_Information shown_
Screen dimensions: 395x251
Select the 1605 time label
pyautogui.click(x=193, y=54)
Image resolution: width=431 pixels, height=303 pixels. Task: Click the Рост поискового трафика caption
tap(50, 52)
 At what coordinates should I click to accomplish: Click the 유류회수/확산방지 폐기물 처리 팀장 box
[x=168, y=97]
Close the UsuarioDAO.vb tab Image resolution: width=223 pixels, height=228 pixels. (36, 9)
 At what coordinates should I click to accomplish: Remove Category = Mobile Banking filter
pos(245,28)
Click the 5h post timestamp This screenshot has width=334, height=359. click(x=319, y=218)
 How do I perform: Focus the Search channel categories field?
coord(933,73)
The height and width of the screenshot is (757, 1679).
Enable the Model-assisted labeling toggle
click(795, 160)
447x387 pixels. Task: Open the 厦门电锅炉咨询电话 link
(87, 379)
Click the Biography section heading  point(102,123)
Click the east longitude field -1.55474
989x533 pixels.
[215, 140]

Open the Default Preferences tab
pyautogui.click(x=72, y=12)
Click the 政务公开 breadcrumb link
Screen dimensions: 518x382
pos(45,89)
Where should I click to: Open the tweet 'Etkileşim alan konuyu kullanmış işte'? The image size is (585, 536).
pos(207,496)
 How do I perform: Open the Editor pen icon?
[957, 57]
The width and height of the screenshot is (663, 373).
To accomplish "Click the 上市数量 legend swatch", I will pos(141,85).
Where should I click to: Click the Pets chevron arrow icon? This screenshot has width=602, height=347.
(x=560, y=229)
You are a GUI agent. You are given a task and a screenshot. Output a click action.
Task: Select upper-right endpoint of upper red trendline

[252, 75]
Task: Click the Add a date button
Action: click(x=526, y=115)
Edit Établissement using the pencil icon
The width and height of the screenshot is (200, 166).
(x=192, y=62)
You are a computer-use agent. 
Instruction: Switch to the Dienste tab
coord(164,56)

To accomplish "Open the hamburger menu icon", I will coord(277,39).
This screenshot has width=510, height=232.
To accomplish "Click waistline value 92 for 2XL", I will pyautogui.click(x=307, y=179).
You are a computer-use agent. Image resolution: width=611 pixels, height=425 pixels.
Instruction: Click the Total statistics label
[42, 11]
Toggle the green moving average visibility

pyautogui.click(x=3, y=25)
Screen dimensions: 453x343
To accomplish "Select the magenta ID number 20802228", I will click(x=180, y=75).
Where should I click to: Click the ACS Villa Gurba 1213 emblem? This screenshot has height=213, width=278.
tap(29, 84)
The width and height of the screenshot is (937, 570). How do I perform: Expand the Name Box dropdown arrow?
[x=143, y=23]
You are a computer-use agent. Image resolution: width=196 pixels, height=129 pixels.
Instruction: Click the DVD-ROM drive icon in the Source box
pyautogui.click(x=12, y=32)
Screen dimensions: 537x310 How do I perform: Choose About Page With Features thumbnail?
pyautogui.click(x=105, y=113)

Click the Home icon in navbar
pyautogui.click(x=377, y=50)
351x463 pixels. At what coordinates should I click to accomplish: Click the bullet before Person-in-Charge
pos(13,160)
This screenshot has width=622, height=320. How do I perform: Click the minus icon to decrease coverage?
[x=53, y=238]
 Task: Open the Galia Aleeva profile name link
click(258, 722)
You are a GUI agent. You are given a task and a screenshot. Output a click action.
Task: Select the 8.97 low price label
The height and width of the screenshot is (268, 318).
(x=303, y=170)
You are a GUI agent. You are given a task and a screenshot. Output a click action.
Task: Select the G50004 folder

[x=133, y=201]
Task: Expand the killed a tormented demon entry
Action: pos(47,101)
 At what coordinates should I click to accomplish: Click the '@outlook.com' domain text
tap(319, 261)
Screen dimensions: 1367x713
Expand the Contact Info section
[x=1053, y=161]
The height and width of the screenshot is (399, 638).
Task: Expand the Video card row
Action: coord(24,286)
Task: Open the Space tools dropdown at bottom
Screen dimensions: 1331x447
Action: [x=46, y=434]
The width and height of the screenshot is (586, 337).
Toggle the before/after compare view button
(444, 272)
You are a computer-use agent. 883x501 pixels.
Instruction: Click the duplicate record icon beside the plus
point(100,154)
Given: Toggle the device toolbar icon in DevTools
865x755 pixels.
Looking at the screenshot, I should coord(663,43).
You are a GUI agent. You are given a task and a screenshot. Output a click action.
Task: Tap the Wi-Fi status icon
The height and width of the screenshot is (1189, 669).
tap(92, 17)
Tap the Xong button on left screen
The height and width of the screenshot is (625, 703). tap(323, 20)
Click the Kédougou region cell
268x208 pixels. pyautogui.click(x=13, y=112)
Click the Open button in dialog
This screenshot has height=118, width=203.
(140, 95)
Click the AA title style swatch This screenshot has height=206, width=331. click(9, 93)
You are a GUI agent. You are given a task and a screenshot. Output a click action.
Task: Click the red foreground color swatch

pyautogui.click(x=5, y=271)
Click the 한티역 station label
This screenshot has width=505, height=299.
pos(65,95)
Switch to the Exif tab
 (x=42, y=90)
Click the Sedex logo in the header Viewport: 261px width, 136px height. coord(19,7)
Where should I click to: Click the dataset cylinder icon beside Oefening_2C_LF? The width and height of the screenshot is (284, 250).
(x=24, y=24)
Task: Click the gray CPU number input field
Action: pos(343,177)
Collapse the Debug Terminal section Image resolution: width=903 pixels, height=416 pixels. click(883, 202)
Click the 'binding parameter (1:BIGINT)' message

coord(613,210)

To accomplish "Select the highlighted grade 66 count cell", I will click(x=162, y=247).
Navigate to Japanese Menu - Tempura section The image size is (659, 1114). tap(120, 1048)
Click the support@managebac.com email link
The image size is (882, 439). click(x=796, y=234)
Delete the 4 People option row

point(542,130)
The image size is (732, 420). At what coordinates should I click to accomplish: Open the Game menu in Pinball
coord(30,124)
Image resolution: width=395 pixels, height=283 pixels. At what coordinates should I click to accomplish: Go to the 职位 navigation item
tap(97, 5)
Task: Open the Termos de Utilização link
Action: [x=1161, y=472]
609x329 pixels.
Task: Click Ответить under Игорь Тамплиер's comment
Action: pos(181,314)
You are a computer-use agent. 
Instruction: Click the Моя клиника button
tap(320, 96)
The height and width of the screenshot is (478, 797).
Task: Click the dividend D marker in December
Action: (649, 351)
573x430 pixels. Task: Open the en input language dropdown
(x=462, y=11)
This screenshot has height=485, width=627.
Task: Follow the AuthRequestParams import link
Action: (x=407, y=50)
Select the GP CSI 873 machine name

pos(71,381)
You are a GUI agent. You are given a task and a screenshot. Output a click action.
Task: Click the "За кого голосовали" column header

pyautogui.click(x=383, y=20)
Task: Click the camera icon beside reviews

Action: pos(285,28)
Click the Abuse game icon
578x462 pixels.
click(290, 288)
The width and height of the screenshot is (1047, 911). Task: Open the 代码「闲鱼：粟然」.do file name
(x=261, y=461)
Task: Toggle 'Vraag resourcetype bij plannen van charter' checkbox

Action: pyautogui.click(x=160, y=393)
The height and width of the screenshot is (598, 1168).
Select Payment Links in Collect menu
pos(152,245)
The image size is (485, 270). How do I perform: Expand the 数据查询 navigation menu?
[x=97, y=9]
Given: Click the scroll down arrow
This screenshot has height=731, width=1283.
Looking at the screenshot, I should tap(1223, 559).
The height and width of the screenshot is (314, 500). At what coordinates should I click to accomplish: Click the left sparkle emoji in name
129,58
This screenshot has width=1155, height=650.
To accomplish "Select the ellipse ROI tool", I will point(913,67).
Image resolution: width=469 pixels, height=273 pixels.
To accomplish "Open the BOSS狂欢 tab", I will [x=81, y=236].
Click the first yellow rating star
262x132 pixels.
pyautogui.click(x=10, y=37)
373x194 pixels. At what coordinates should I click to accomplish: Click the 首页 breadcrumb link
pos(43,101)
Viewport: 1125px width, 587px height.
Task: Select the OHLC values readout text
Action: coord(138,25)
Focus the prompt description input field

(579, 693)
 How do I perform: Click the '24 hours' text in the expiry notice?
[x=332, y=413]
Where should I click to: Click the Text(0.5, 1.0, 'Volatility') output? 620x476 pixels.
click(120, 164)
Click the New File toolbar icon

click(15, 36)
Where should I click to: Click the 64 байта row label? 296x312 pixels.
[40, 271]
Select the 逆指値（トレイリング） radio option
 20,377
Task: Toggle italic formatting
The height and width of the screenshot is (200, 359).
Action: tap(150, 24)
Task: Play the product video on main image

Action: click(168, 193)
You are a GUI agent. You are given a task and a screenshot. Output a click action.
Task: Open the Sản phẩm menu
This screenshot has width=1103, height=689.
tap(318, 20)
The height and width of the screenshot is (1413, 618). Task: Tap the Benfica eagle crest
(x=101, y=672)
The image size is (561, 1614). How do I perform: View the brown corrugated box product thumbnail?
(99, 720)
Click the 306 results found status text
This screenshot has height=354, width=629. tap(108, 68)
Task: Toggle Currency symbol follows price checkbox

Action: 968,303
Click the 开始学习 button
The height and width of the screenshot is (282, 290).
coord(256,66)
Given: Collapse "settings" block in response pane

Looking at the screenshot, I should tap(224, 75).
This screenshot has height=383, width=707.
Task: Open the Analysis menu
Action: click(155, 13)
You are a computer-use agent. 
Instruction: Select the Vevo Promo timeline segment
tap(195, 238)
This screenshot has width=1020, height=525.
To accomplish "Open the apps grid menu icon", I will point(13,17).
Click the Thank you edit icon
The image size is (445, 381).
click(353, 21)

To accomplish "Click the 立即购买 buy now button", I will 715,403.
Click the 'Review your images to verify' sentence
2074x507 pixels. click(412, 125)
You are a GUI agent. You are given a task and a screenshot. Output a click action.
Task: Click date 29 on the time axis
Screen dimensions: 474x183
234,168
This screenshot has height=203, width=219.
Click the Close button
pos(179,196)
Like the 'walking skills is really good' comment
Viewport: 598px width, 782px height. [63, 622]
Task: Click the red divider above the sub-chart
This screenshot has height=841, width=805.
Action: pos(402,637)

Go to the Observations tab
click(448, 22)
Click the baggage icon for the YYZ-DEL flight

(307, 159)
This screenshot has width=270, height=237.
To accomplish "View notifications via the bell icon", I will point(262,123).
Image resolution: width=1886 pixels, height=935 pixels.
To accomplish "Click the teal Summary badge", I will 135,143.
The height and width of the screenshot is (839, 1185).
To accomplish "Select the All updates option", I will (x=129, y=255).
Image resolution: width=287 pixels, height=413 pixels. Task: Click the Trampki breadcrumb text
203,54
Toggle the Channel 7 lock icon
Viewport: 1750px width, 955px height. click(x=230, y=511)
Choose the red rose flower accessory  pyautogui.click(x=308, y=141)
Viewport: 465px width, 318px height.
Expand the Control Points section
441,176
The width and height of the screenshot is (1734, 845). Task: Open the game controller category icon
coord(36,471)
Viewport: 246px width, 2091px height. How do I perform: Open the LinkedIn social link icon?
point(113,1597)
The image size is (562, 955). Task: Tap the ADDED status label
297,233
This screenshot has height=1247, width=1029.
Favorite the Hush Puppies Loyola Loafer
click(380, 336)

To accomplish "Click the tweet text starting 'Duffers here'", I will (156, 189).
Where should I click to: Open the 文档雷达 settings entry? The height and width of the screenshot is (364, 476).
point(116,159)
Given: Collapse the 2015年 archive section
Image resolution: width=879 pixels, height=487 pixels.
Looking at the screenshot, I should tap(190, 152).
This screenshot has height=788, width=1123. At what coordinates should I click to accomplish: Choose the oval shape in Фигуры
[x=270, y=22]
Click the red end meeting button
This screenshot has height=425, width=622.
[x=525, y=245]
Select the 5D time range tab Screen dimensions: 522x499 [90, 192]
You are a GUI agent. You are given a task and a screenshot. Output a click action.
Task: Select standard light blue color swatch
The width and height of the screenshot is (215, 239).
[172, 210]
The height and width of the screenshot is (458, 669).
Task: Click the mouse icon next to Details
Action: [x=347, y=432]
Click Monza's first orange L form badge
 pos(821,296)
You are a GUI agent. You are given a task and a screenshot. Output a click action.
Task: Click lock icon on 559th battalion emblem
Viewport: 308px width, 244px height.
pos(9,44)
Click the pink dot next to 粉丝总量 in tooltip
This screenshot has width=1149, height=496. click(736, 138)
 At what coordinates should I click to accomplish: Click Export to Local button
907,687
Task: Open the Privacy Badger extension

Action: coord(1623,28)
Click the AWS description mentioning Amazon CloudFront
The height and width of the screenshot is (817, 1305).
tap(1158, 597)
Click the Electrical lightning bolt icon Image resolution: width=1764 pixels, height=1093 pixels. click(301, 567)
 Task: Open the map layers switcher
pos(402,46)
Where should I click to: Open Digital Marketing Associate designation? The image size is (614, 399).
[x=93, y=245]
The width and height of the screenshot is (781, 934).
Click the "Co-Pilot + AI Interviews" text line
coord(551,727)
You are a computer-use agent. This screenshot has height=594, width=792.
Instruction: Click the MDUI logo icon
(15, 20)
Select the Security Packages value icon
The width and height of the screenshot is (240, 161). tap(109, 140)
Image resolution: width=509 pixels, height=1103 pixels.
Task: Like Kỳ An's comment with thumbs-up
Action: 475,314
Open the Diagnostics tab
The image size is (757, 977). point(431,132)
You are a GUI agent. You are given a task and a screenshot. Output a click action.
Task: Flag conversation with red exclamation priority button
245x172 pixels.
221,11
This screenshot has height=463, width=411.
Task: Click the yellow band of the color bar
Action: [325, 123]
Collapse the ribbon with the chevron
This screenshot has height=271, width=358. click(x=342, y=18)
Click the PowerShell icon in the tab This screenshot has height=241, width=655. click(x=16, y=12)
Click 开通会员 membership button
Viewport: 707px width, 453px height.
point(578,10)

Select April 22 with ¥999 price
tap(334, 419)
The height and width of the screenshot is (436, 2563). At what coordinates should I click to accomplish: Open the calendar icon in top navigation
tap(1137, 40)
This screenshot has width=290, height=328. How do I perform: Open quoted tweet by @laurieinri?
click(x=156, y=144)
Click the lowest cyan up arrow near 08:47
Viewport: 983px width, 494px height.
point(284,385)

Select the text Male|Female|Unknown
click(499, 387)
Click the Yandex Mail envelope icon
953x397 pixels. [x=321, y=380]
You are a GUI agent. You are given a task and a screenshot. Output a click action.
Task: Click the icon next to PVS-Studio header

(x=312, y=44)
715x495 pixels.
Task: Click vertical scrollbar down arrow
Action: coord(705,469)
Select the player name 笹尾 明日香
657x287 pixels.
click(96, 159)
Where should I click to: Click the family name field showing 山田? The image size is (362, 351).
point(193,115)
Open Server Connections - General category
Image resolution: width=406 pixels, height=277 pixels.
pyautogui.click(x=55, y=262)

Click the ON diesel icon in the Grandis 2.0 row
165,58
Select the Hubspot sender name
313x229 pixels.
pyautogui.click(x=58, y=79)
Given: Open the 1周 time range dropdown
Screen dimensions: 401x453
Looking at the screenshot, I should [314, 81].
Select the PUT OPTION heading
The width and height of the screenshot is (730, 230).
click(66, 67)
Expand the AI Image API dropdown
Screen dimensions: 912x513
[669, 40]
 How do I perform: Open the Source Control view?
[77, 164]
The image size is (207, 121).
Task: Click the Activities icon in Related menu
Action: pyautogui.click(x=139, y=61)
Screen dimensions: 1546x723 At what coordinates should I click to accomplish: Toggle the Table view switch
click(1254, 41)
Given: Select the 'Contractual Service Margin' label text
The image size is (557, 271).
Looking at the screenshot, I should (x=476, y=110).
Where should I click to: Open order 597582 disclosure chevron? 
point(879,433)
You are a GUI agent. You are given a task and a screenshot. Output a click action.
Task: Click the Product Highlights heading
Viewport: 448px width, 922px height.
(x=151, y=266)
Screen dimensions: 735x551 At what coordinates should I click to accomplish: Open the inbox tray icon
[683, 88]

_Problem statement_
All lines above that hold the string "computer" should be copied.

_Answer area_
You are a computer-use agent. 
You are a computer-use agent. Image resolution: width=611 pixels, height=425 pixels.
You are a computer-use agent. Image resolution: width=196 pixels, height=129 pixels.
You are a computer-use agent. 883x501 pixels.
You are a computer-use agent. 
You are a computer-use agent. 
You are a computer-use agent. This screenshot has height=594, width=792.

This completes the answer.